A Web Service in Visual Studio .NET is constructed in a similar manner to an ASP .NET Web Form. There is a small HTML file and a VB code module behind it. The HTML file is not used to display anything in a browser, it is used to invoke the Web Service. Let's create an ASP .NET Web Service project so we can see what we are talking about.
Set up your web server the same way you did for the Web Forms projects. To create a Web Services project, click New Project. Name the project ADOBook10-01. When the dialog opens, select ASP .NET Web Service from the list of templates as shown in Figure 10.1.
Figure 10.1. Creating a Web Services project.

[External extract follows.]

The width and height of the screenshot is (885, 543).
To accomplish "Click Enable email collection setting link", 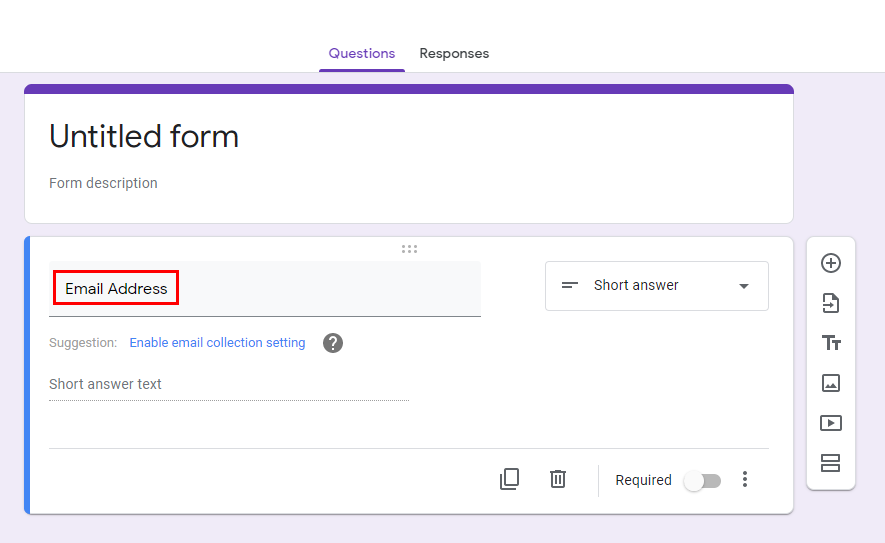I will [x=217, y=343].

When you click OK, the IDE creates the project. As with an ASP .NET web application, the project is created in the wwwroot subtree of your inetpub directory. When the project is created, the IDE looks like Figure 10.2.
Figure 10.2. The IDE with a new ASP .NET Web Service.
What Do We Want It to Do?
Before we can go any further, we must decide what we want our Web Service to do. Let's stick with our CustomersOrdersOrder Details paradigm. We want our service to provide an interface through which client applications can obtain information about their order status. Notice we said provide an interface . We are also providing data, but more importantly we are providing the interface through which the data can be obtained. This is important because if all we wanted to do was provide the data, we could have used a web page. Instead, we are providing an interface for client applications to use to obtain the data. They can then present the data in any way they desire : via a web page, a Windows Form, a report, or even a Java UI. It doesn't matter to the Web Service.
What Can Be Passed to and from a Web Service
In order to understand what we can send back and forth to a Web Service, we must understand how the Web Service expects to communicate with the client. Remember, with Web Services everything must be able to resolve to an HTML request or XML stream. A Web Service interface is a form of remote procedure call (RPC). A request is sent to the server, and data is returned. From the client's point of view, the request takes the form of a method call. The method can only be a standard method (procedure or function). Property procedures are not supported.
The call is formatted into a request string that consists of the function name and a list of parameters. This is then sent to the server as an HTTP request. The web server looks at the request and knows to route it to the Web Service for processing. The Web Service then processes the request and returns a result. The result is formatted as an XML stream and returned to the client, which parses the stream and returns the data as the value of the function.
The data must be able to be represented as a text data stream. Fortunately, all of the .NET data types and many of the classes have this ability. The DataSet is the only data component that can be moved across HTTP connections.
Web Services cannot source events or callbacks of any kind. In the previous chapter we discussed at length why Web Forms could not communicate in real time with the web server. Web Services have the same restrictions and for the same reasons. The actual service only exists for short periods of time while processing requests, then they terminate. So you have the same concept of request/start service/process request/send results/terminate service. The life cycle of a Web Service is almost identical to that of a Web Form, with the difference being that the Web Service returns an XML stream instead of HTML. Each Web Service method must be a little program unto itself. You cannot use any module level variables to store data between requests , but you can use session variables or cookies.